Q: My company didn't pay year-end bonuses. What can I do?
A:
You’re not alone. Two-thirds of U.S. companies offer some form of variable compensation. Now that businesses are retrenching, bonuses are getting the knife. A recent Andersen survey showed that 22 percent of companies had decided not to pay bonuses this year, and another 22 percent said bonuses would be less than a quarter of employees’ target amount.

So what can you do without that chunk of change?

Take action. “The company is not going to take care of you. So you have to take care of yourself,” says Patricia Powell, a certified financial planner with The Powell Financial Group.
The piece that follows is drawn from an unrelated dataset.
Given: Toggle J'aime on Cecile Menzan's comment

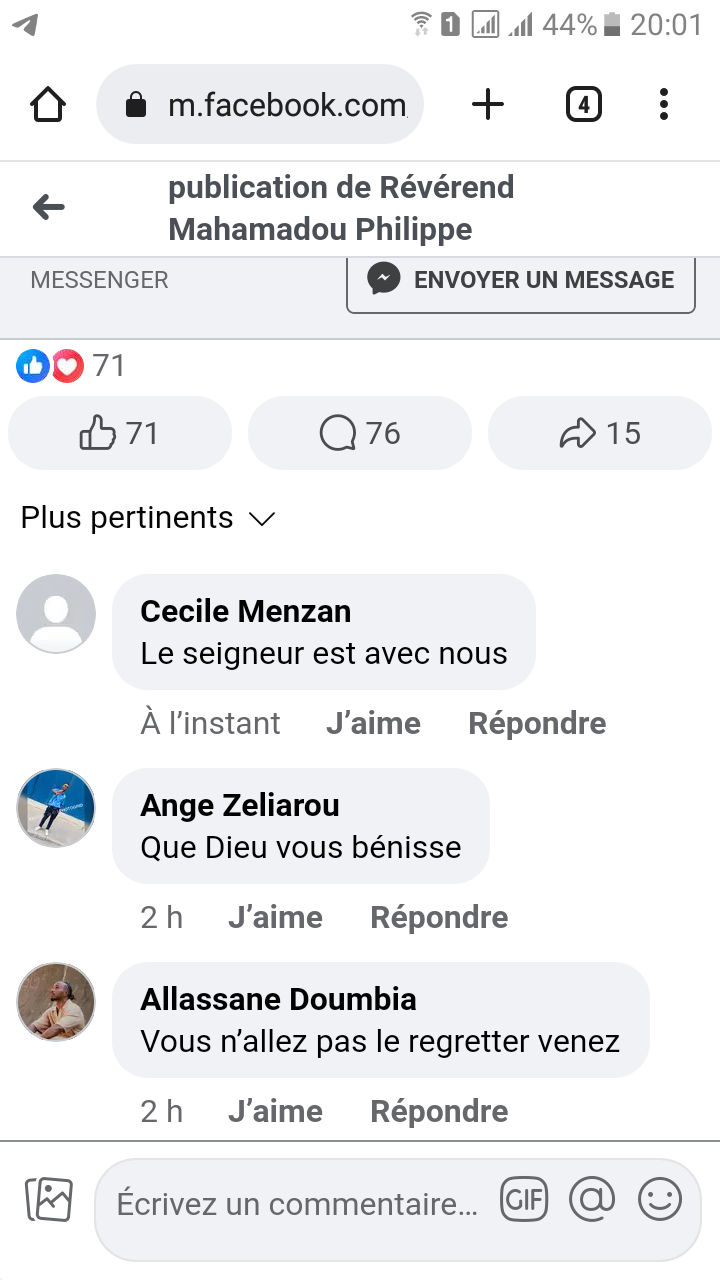Looking at the screenshot, I should [x=373, y=723].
First, Powell says, cut back on expenses as soon as you find out you’re not getting a bonus. Obviously you can’t immediately break the lease on your Mercedes, so focus on other costs that aren’t locked in, such as dining out, entertainment, and personal services.

Second, call your mortgage company. Thanks to the Fed, rates are low, and refinancing could save you hundreds every month.

Third, put away the credit cards. While it’s tempting to rely on them to help you keep up your lifestyle through a rough patch, it’s financially dangerous. Balances can easily mount up if reduced income forces you to cut back your payments.

Fourth, if you haven’t already, start setting aside cash reserves, just in case.

Meanwhile, take heart! Just as what goes up must come down, what goes down must cycle back upward again.